I agree with your precepts for decomposition of actors and modules. However, I think the explosion of classes in your current design is probably due to the literal mapping of your application's actors to the REST interface you are exposing to the client.
For instance, having a separate command and proxy pair for list/detail/insert/update/delete seems a bit excessive. Usually I have one Proxy for a data source and perform all operations from it. A single command could look at the incoming request and determine which methods to call on the Proxy.
I see you're using AsyncCommand/AsyncProxy. Not my favorite implementation. I like the "Formal Request" architecture (which I describe in the Advanced Model Topics section of the PureMVC book) better.
The essence of that architecture is having a "Request" object which is submitted to a Proxy, via a method like MyProxy.submitRequest( request:IRequest ). That request tells it the operation the caller (usually an ICommand) wishes to invoke. And it also has a callback function (courtesy of extending PureMVC Observer) that lets the result come back asynchronously to the caller. This will work with a SimpleCommand and Proxy.
I described the basic premise in code here:http://forums.puremvc.org/index.php?topic=1955.msg8724#msg8724
You'd want a more advanced request that could have a type and other parameters probably. That example just triggers a static call and gets the result back. It also uses AsyncToken (a Flex-ism) that ensures the Proxy gets the result of the call. Whatever methodology you're using in JS in your AsyncProxy would be used there. It has nothing to do with the communication between the command and the proxy.

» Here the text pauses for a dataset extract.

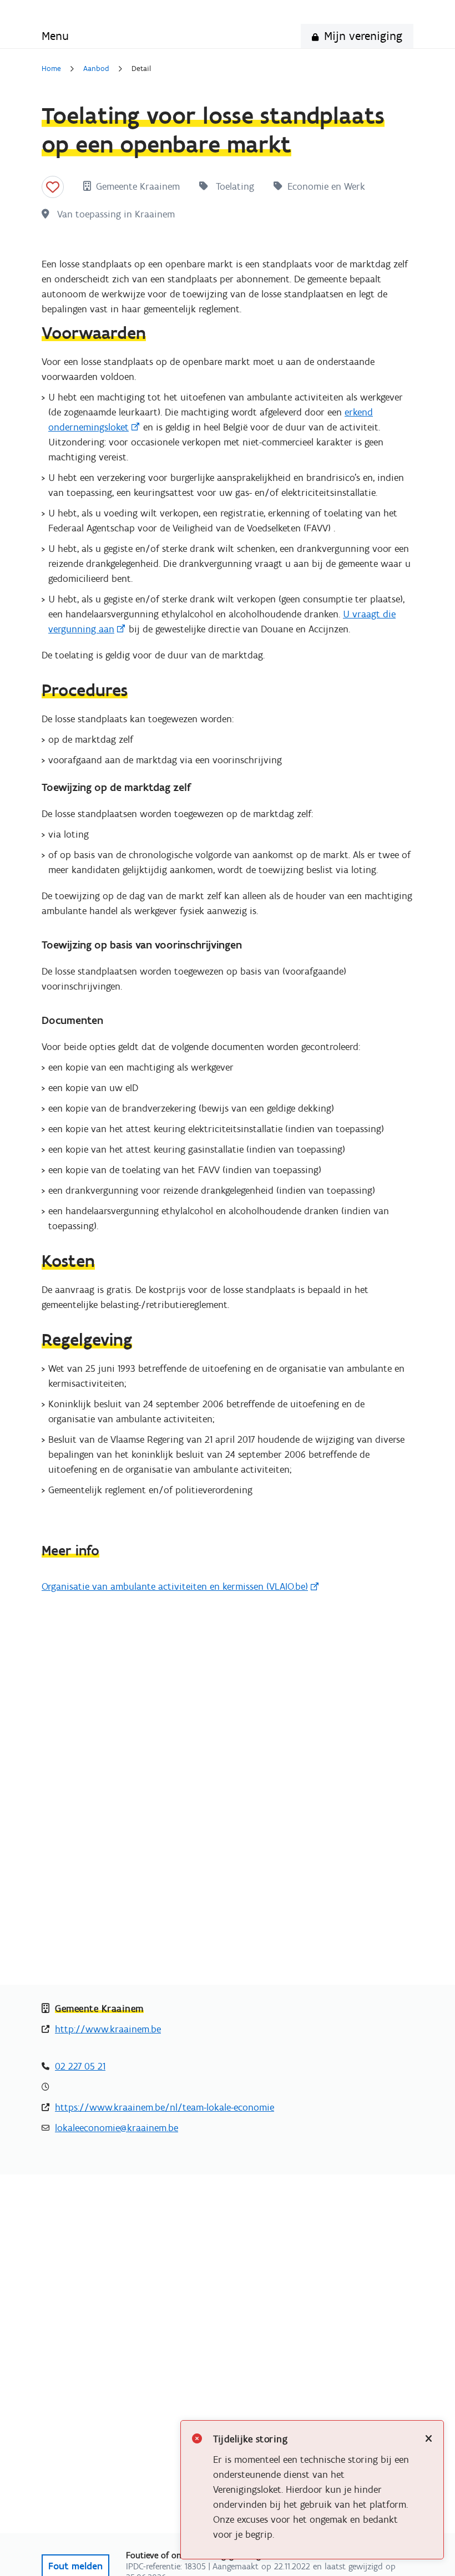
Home (51, 68)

I'm willing to bet you could have a single command figure out the type of request to generate, then submit it to a single proxy to get the work done and return the result. Your router would simply need to send the right notification to the command containing the information about the REST path, so that the Command could determine the appropriate request type to create. With a single submitRequest() method on the Proxy, it would mean you don't have a big switch in that Command calling different Proxy methods, so it shouldn't be very large. Nor should the Proxy really. It would need a method for each of list/detail/insert/update/delete, but its handling of the response would be similar.

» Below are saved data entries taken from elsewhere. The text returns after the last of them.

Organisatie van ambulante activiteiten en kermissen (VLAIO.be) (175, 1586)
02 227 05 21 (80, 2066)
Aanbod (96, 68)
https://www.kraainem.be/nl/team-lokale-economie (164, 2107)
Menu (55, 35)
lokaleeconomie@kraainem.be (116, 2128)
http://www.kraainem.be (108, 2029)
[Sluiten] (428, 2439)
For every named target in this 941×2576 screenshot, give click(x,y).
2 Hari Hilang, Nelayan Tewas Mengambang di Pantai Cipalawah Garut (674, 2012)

The command would then trigger different notifications based on the response it gets back, which might mean a Command and/or Mediators answer, that end of things - handling of the result - will vary based on your app. But the collapsing of the commands for initiating a call into one, and the collapsing of the separate proxies for every kind of call by way of the formal request object with built-in callback should get this under control without pushing too hard at the upper limits of your #1 decomposition rule.